- DESCRIPTION OF THE TASK
Would you repeat exactly the part of the listing below that runs from the line containing "The image size" down to the line containing "Mute Slot1 with", inclusive, and nothing else?
RECORDED INFORMATION: Begin
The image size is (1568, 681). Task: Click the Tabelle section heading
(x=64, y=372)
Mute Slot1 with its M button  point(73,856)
RECORDED INFORMATION: End
RECORDED INFORMATION: Begin
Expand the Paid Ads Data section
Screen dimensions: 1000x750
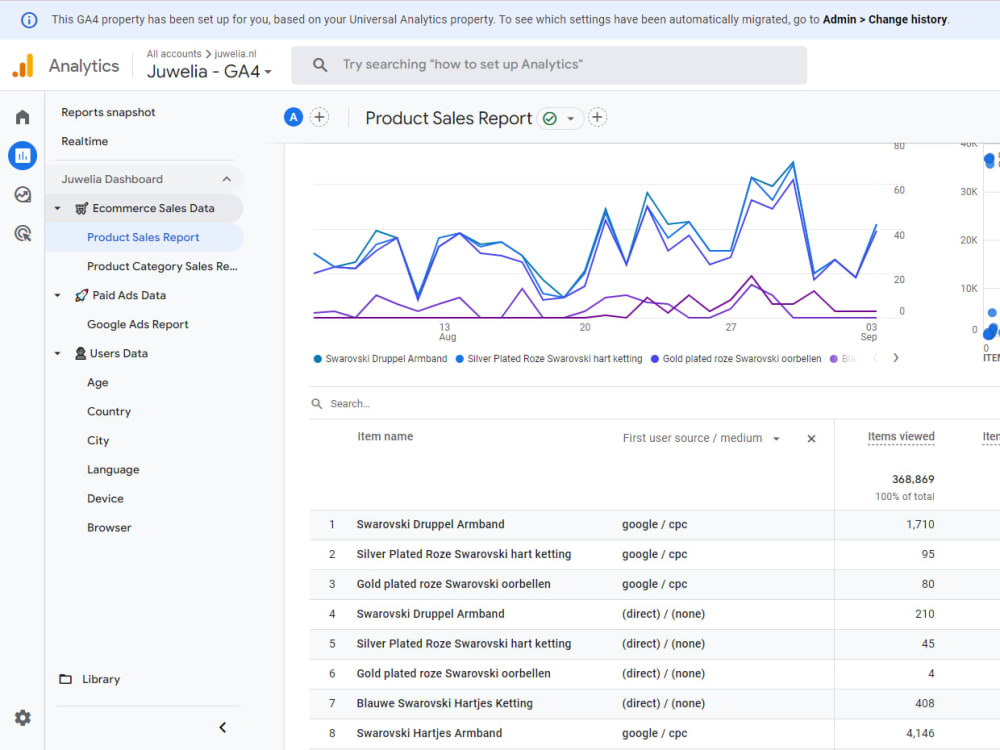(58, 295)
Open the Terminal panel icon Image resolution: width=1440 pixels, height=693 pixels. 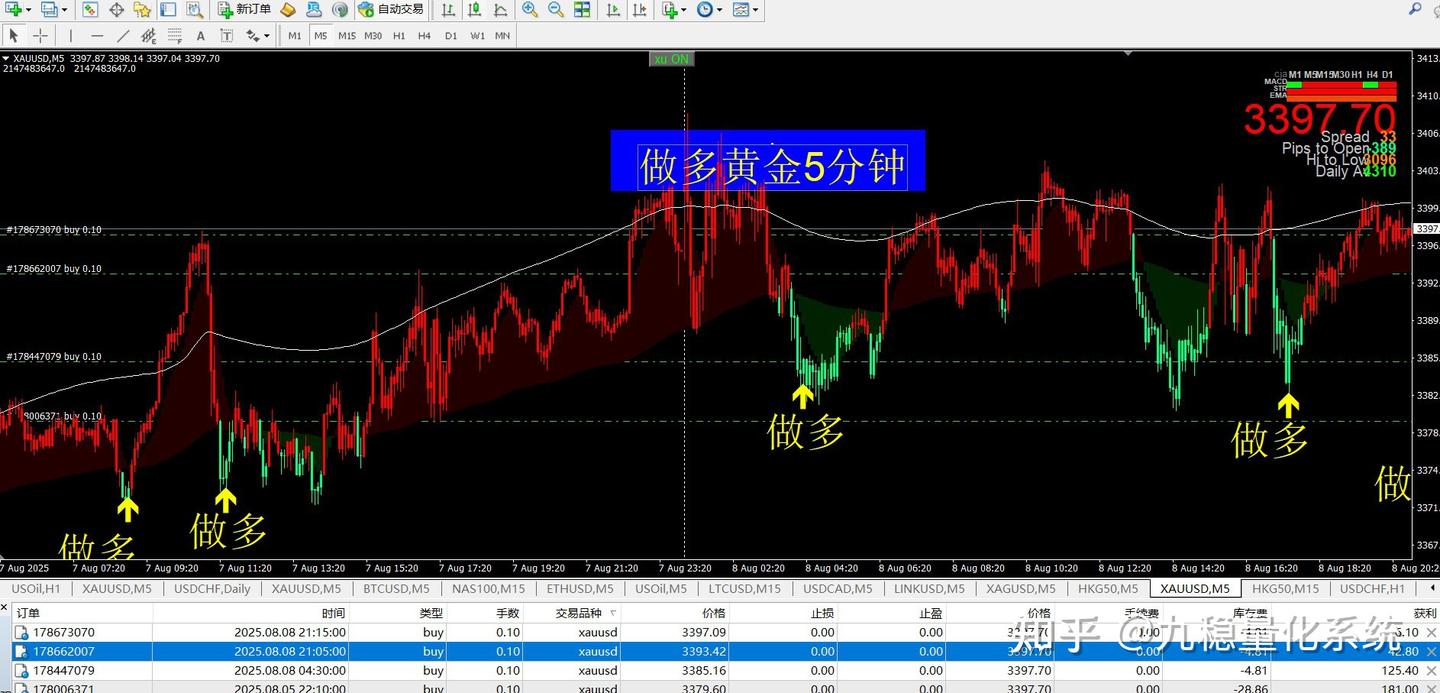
RECORDED INFORMATION: End
- FINISHED TASK
The image size is (1568, 681). Task: Click the Tabelle section heading
(x=64, y=372)
Mute Slot1 with its M button  point(73,856)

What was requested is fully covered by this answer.